Hundreds of universities and thousands of professors were targeted in a cyberattack, ScienceInsider reports.
A US federal grand jury indictment alleges that nine Iranians working for the Islamic Revolutionary Guard Corps hacked the computers of 7,998 professors at 320 universities, including 140 in the US. They also stole from 30 American companies and five American government agencies, according to the Department of Justice.
"From 2013 to 2017, the defendants targeted more than 100,000 accounts of university professors around the world," Geoffrey Berman, US attorney for the Southern District of New York, tells Gizmodo. "And by tricking professors to click on false links, compromised 8,000 accounts."
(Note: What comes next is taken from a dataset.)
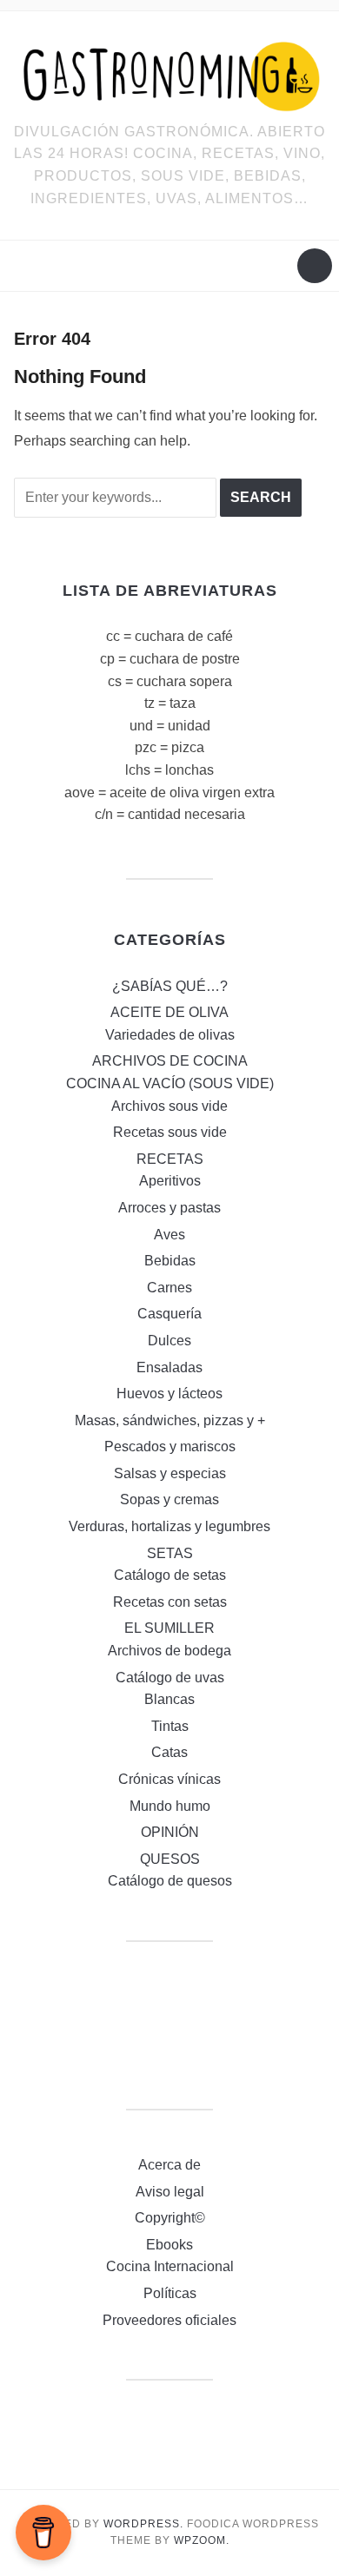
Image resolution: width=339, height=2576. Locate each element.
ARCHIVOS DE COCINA (170, 1061)
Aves (169, 1234)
The indictment says that the hackers gained access to intellectual property and academic data that cost US-based universities $3.4 billion to "procure and access," according to ScienceInsider. The DOJ says the data stolen includes research, theses, and journal articles, and that it was then sold through two websites, Gigapaper and Megapaper, to help Iranian universities access outside research. It adds that all academic and research fields were targeted, including science, social science, and medicine.
The nine defendants are charged with conspiracy to commit computer intrusions, conspiracy to commit wire fraud, unauthorized access of a computer, wire fraud, and aggravated identity theft. Reuters notes that none of the nine has been arrested or extradited.